Home Tour: Overnighting in Montevideo

How a Roman businessman created the home—and hotel—of his dreams in Uruguay

Gianni Franchellucci
OF 6

Curiosity drove me to Uruguay. I’ve always been a traveler, and after many years of roaming the world, I started looking for more “uncommon” destinations. I had visited Uruguay just two times before deciding to move there in 2012. I came completely alone, and I didn’t speak a word of Spanish. One of the things I like most about the country is that it’s visited by more “travelers” than “tourists.” Montevideo is a particular kind of Latin American capital—a magical, still quite undiscovered place, at the southern tip of the country. It reminds me of the Italy of the 1950s, charming and with a slow rhythm. There’s a lot of early 19th-century architecture, and even with its 1.3 million inhabitants, it’s quiet. There’s a varied cultural life, with an opera theater dating to 1856, festivals, and cinemas. The Cinemateca Uruguaya, for example, shows cult films at least six times a day. La Rambla, the avenue that runs along the Río de la Plata (River of Silver), is the major meeting point, especially at sunset. Everyone is there drinking mate—a caffeinated infusion of yerba mate leaves—chatting, and smoking weed, legalized here in 2013.

I visited many properties before finding the right one. My real estate agent had told me about a two-story historical house in the city center, in an area full of sightseeing. An old couple from Florence lived there, and I went to meet them. They told me that Uruguay was too expensive (Montevideo is almost as costly as Rome), and that they were moving to Paraguay. I said, “If you sell your house, I’ll buy it.” It was all so fortuitous, and it was just what I was looking for.
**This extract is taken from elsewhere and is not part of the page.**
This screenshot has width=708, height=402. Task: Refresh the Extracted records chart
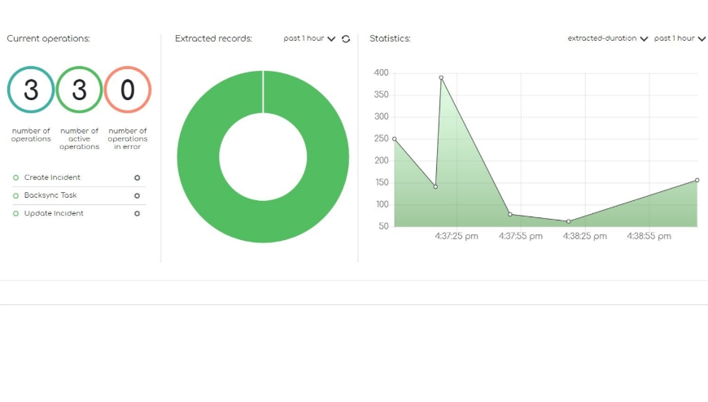tap(346, 39)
What drew me to the house was its original British design. It was built in 1912 as part of a project commissioned by the English property magnate Sir Henry Hamilton. Compared with other old houses, which are usually dark, this one was laid out in an L shape, making it lighter and brighter. Moreover, every room has a window.

In creating my home turned small inn, my vision was always to respect the original elements—the wood, the floors, the frames—because when I bought the house, it was basically untouched, some parts left in disrepair. The couple had lived solely in the kitchen, two of the five bedrooms, and the living room. They had a dream to live in a big, old home, but the reality didn’t work out.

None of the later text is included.